**THE PROBLEM:** Gather every line of the listing that contains the string "Viewport" and copy those lines out.

**MATERIAL FOR THIS EXERCISE:**
● ● ● ● ●

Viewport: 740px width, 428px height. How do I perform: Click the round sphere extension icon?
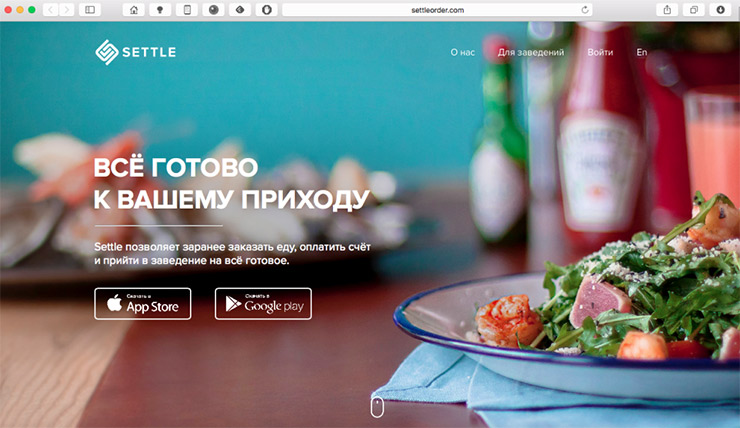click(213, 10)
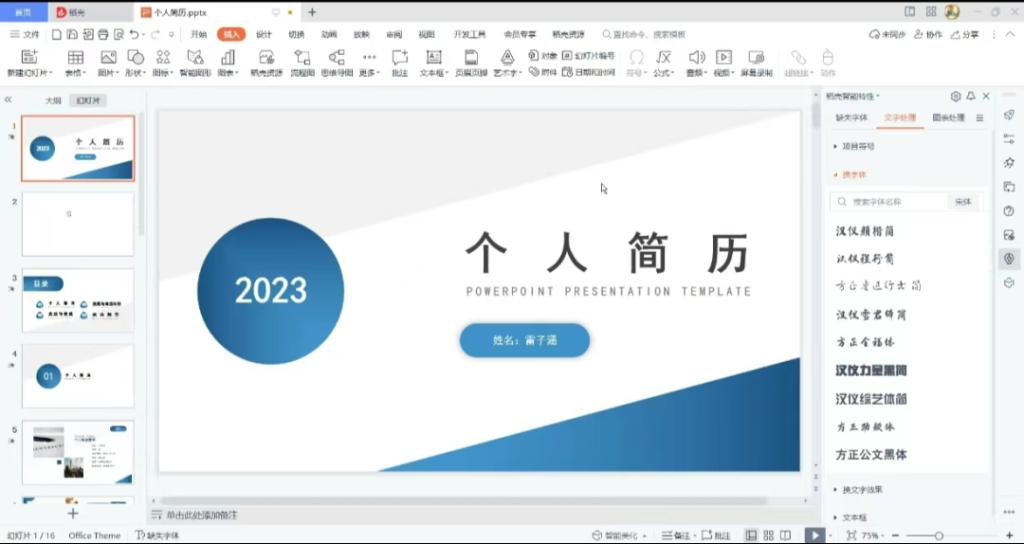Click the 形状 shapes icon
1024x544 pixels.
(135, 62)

● ● ● ● ●

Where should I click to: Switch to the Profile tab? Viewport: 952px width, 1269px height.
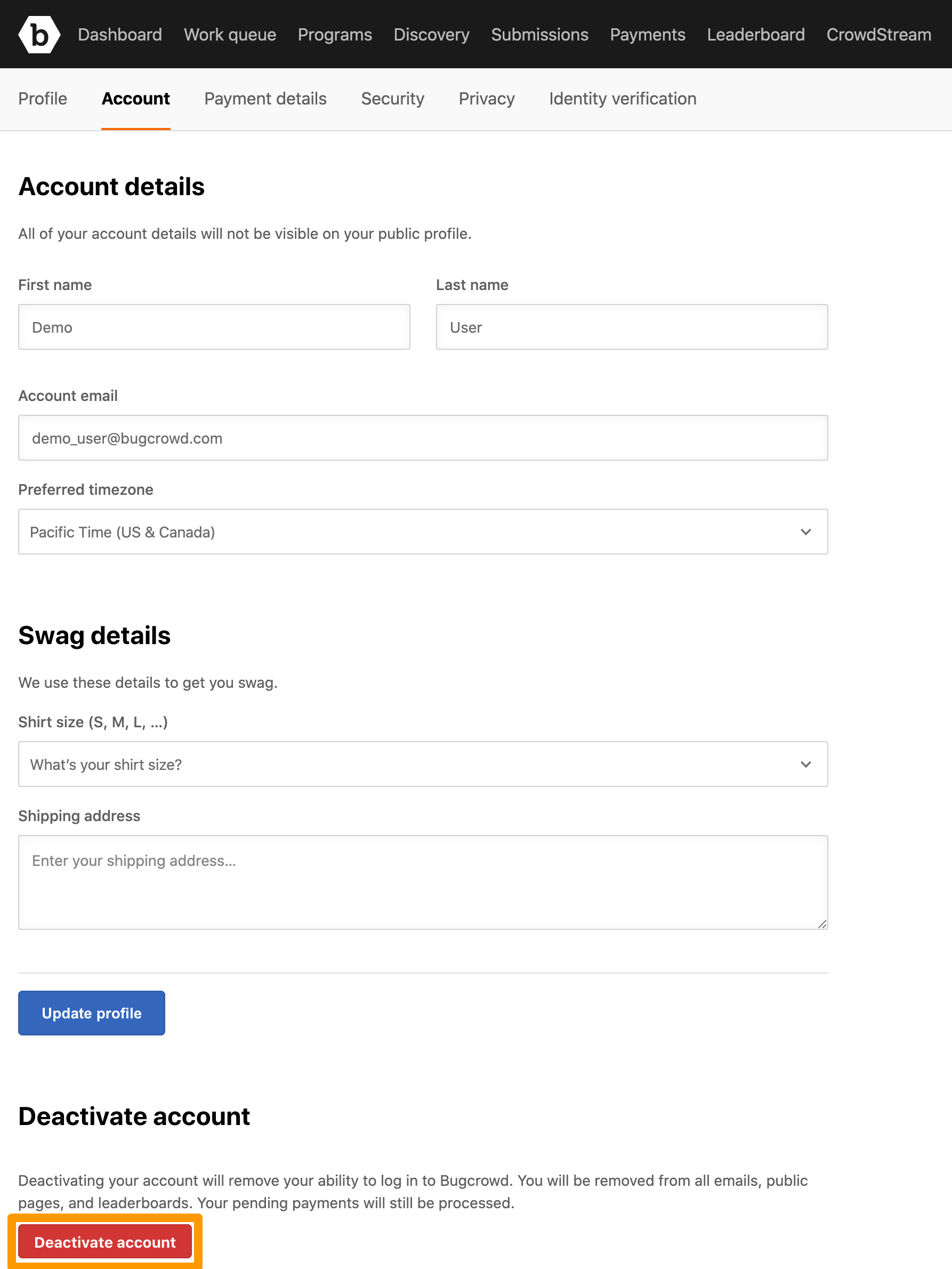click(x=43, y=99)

● ● ● ● ●

**RESPONSE BELOW:**
Viewport: 740px width, 428px height. How do I perform: Click the round sphere extension icon?
Where should I click to: Switch to the Profile tab? Viewport: 952px width, 1269px height.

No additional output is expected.